:: Instructions for the task ::
Where in the data below does the word "insurance" appear? Copy each line that holds it.

:: Information shown ::
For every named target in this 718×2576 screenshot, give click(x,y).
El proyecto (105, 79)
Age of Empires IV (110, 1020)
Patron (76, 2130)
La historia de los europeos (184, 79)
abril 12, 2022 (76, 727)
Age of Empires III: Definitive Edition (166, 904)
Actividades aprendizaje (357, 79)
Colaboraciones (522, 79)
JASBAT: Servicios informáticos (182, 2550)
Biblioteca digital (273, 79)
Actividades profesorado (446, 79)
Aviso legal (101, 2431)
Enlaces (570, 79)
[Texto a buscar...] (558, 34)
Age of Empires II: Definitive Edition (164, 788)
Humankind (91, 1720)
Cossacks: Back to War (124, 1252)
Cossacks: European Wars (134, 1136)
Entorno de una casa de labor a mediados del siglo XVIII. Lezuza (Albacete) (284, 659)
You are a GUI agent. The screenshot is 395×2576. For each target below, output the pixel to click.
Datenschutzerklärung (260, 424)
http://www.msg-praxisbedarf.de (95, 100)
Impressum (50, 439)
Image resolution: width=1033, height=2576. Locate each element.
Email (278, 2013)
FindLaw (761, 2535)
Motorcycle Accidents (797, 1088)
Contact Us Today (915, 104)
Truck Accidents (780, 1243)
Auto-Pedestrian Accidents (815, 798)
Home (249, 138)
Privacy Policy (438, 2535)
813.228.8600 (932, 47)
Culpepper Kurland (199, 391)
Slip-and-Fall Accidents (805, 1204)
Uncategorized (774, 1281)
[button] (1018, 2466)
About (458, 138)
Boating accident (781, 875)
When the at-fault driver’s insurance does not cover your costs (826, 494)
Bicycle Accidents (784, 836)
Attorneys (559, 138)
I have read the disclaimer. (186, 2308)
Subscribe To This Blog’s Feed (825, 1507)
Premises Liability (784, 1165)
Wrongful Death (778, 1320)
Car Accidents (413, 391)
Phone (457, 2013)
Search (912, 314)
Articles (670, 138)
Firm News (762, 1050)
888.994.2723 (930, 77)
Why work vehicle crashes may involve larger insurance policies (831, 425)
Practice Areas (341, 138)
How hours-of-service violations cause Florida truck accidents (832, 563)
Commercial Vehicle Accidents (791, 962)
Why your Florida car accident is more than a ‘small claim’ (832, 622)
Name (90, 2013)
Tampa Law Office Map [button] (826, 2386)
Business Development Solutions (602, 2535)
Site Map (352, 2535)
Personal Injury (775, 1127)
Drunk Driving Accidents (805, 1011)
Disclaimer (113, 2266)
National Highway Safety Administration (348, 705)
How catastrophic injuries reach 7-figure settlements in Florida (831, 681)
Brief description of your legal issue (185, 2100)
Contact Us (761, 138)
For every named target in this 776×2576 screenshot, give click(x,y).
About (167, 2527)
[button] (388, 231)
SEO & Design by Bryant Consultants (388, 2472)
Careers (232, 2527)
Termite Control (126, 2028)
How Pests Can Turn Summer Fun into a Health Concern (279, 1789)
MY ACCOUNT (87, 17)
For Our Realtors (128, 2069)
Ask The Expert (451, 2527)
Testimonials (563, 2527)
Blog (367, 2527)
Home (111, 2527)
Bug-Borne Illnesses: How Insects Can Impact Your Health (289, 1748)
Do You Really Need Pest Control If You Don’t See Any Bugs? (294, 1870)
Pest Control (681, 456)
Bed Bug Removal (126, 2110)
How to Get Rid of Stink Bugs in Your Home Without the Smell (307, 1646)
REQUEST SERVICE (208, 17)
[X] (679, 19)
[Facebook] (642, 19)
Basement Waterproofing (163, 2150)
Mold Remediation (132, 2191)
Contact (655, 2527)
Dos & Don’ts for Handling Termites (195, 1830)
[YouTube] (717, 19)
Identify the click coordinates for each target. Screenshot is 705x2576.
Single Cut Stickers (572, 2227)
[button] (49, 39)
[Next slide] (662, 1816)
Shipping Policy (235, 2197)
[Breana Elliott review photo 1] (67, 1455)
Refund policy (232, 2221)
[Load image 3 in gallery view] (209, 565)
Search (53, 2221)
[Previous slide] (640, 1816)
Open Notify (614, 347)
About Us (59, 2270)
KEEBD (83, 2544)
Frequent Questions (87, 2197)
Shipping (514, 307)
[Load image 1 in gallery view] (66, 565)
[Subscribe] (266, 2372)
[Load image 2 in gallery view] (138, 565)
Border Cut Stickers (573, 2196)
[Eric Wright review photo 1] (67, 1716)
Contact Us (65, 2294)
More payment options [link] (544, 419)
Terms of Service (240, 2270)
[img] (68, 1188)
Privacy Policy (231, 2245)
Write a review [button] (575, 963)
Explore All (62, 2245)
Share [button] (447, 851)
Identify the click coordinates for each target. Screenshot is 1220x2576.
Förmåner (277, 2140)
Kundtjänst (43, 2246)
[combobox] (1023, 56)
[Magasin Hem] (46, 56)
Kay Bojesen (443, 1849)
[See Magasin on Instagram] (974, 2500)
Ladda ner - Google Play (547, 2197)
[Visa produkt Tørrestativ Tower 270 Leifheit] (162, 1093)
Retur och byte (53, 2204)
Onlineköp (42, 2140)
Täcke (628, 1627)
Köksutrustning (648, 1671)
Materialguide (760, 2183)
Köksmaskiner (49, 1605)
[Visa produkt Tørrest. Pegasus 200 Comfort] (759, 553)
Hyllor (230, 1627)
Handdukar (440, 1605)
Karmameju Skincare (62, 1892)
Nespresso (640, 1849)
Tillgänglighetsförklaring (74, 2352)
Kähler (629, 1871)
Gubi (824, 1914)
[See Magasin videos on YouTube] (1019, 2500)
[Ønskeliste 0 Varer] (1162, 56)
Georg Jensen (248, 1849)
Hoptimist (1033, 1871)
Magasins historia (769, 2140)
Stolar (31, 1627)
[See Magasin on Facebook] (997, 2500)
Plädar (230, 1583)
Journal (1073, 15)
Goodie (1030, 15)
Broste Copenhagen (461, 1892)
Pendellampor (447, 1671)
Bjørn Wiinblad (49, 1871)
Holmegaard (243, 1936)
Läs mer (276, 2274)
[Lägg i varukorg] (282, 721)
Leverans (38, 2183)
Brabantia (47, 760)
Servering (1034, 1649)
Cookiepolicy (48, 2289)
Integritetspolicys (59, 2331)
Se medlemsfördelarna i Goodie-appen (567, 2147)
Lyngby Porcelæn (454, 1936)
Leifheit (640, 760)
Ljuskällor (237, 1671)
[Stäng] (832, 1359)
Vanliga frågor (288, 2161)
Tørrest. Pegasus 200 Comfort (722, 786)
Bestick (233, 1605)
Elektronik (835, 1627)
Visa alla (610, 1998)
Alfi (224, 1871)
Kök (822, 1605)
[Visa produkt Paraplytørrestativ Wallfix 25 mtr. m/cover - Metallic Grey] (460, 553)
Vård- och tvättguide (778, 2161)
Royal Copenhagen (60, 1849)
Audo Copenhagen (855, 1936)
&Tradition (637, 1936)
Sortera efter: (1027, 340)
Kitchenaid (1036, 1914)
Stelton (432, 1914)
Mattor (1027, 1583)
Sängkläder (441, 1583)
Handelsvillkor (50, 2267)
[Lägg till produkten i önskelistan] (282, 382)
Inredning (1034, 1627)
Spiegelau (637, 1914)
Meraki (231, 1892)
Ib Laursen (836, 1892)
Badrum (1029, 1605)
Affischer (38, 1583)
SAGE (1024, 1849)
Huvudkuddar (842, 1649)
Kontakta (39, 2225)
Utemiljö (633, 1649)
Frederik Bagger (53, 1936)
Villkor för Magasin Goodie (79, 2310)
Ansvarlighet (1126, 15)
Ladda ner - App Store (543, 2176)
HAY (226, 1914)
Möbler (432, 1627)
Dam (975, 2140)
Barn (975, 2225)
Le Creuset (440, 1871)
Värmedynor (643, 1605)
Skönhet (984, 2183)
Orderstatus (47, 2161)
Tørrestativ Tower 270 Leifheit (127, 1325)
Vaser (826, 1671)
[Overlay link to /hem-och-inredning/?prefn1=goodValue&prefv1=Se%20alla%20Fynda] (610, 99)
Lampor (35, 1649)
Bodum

:: Your solution ::
When the at-fault driver’s insurance does not cover your costs (826, 494)
Why work vehicle crashes may involve larger insurance policies (831, 425)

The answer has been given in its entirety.